В большом хоре трудно рядовому участнику определить удельный вес своего собственного голоса. Отчетливее всего слышит и чувствует его он сам в процессе пения, в моменты напряжения, но уже теряет в дальнейшем, когда его звуки, слившись с другими голосами, создают сложную, могучую симфонию, уходящую в беспредельную высь. Так и нам, современникам и участникам великой исторической драмы, нет пока возможности угадать место той действующей силы, которая нам ближе всего, роднее и понятнее, костью от кости которой являемся мы сами. Сила эта, доселе скромно сторонившаяся от культурного шума и неугомонного состязания народов, совершенствовавших жизнь, обогащавшихся, шедших вперед, — с легким юмором очерчивала круговращение своего жизненного обихода и свою роль в поступательном шествии человечества приблизительно так:
— Какие мы народы? Народы мы степные, темные… Кабы мы грамоте знали… а то так, не письменные, копаемся, как жуки в земле… Сказано: казак да бык… Бык работает на казака, казак — на быка, и оба они — два дурака…

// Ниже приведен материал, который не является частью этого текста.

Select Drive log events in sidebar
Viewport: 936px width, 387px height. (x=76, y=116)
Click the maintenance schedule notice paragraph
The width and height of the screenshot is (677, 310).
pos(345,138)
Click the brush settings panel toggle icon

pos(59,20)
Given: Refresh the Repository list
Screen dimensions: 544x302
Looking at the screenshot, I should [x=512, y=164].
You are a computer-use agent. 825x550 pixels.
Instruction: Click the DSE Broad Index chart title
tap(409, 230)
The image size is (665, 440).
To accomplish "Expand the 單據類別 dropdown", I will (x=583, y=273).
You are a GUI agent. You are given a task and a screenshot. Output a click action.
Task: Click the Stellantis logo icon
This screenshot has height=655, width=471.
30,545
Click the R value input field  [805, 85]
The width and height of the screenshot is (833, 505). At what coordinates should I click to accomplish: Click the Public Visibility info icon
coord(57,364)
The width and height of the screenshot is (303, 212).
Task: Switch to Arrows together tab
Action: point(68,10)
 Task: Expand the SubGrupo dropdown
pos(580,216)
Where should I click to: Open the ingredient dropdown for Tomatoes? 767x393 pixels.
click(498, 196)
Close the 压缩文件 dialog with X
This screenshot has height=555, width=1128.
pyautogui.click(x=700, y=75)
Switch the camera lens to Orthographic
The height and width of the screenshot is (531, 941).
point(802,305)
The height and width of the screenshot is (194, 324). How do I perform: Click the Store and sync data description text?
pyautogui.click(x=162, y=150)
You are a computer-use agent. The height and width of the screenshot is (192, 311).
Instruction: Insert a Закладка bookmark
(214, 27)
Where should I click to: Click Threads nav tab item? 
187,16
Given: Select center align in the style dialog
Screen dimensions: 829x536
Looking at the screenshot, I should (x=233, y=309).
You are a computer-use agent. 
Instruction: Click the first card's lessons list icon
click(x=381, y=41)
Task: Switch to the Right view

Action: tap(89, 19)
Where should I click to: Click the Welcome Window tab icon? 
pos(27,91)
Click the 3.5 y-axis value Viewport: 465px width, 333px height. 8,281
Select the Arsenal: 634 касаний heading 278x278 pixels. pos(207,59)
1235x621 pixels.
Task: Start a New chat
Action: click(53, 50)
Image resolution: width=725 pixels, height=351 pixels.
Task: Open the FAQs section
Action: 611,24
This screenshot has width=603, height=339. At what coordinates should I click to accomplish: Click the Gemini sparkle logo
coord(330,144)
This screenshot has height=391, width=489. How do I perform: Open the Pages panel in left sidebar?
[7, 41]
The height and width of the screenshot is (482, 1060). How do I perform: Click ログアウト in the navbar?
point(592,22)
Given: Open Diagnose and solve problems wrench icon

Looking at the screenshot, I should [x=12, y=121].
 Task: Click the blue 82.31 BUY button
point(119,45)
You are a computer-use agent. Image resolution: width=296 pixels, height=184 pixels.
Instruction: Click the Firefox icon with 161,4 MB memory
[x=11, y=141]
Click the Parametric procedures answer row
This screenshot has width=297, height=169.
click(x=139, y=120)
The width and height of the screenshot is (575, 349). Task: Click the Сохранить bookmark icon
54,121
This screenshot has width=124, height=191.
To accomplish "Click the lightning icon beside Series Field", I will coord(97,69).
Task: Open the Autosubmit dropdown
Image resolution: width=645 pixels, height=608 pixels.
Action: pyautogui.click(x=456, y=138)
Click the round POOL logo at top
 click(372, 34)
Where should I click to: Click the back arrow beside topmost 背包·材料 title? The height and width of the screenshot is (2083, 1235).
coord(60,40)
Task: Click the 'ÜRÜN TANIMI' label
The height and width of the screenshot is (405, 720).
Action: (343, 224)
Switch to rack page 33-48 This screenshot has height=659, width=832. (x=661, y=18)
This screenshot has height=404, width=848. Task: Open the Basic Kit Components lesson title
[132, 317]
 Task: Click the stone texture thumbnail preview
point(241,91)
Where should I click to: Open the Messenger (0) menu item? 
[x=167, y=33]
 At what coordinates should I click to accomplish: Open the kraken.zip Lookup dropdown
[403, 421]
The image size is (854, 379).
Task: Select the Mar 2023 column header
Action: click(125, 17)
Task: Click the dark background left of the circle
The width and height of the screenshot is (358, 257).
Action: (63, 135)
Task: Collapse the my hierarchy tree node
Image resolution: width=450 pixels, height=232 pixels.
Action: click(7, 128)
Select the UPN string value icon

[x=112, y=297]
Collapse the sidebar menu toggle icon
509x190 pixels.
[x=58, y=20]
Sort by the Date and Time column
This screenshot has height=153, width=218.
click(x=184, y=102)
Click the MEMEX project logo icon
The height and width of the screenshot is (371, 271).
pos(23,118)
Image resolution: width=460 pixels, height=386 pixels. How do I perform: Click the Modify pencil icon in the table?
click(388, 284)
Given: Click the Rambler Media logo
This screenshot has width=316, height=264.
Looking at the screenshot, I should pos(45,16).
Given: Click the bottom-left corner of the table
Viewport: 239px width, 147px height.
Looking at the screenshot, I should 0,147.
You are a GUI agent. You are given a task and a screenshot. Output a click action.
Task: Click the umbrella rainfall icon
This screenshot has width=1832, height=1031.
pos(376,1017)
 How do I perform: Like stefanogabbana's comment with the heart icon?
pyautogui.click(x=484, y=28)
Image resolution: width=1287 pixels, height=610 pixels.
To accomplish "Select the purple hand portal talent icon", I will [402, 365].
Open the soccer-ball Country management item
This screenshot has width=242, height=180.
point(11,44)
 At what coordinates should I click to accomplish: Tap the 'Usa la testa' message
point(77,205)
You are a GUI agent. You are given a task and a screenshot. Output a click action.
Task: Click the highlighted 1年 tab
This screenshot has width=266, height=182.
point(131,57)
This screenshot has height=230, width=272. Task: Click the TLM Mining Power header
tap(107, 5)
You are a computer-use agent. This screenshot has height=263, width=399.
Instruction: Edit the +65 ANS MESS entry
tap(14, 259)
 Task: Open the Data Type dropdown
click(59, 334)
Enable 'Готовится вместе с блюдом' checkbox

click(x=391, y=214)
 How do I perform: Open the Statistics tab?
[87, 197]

Сколько подлинной искренности заключалось в этом скромном самоограничении роли и сколько скрытого лукавства, — угадать мудрено. Последующая история показала, что самые поразительные завоевания ума человеческого, все чудеса техники, победившие сокровенные глубины океанов и заоблачные высоты, — все-таки в полной зависимости находятся от этих смирных жуков, копающихся в земле. Казак и бык, связь которых с человечеством конфузливо выражалась в таких простых, обыденных вещах, как постановка в пункты ссыпок зерна, в столицы и в центры культуры — гуртов скота, овец, свиных туш, сала, шерсти, яиц, пера, пуха, — силою обстоятельств были выдвинуты на арену борьбы старого мира и порядка с новым опытом насаждения рая на земле путем всеобщего ограбления, виселиц и расстрелов. Они прошли известный период колебания. Осмотрелись. Потом положили на весы состязания свою земляную силу и дали ходу истории то исправление, которое соответствовало их духу, веками сложившемуся в борьбе за свое бытие и бранным оружием, и плугом…
Здесь мне хотелось бы отметить некоторые эпизодические моменты, попавшие в поле моего зрения, когда я входил в соприкосновение с этой новой ролью родных углов, глухих, смирных и доселе безвестных. Просто — записать для памяти. Быть может, в картине огромного масштаба, какой является современная историческая арена, подробности эти пройдут вне серьезного внимания, останутся незамеченными. Но было бы жаль, если бы они затерялись бесследно, забылись. В них есть нечто характерное, даже назидательное, достойное запоминания — именно в мелочах жизни, в заметных штрихах и крохотных осколках, окрашивающих своим цветом ее будничный, затрапезный наряд…
___________
Ровно год назад, помню, в последней трети декабря, в серенький, ветреный день, ехал я в Усть-Медведицу. С детства, со школьных лет знакомая дорога от Глазуновской неторопливо развертывала передо мной свои старые, примелькавшиеся глазу этапы: дубовые перелески, зябко шумевшие от ветра, луг под белой волнистой пеленой, пески, пересыпанные снегом, хуторские улички с кучами золы в центре, с запахом кизяка и печеной тыквы… ‘Знакомый вид, знакомые места’… По внешности, на беглый взгляд, жизнь шла как будто обычным повседневным порядком: по утрам кричали кочета, дымили трубы, плелись сани с накраденным лесом из войсковой дачи, ребятишки гонялись за собаками, дезертиры ползли проторенными тропами к родным углам. Было оживленно. В песках, ближе к Усть-Медведице, встречались вереницы саней — все с клажей. Какая-то стеклянная посуда позвякивала в них, а сзади с озабоченным видом два, а то и три станичника, и у всех лица — точно толченым кирпичом посыпаны.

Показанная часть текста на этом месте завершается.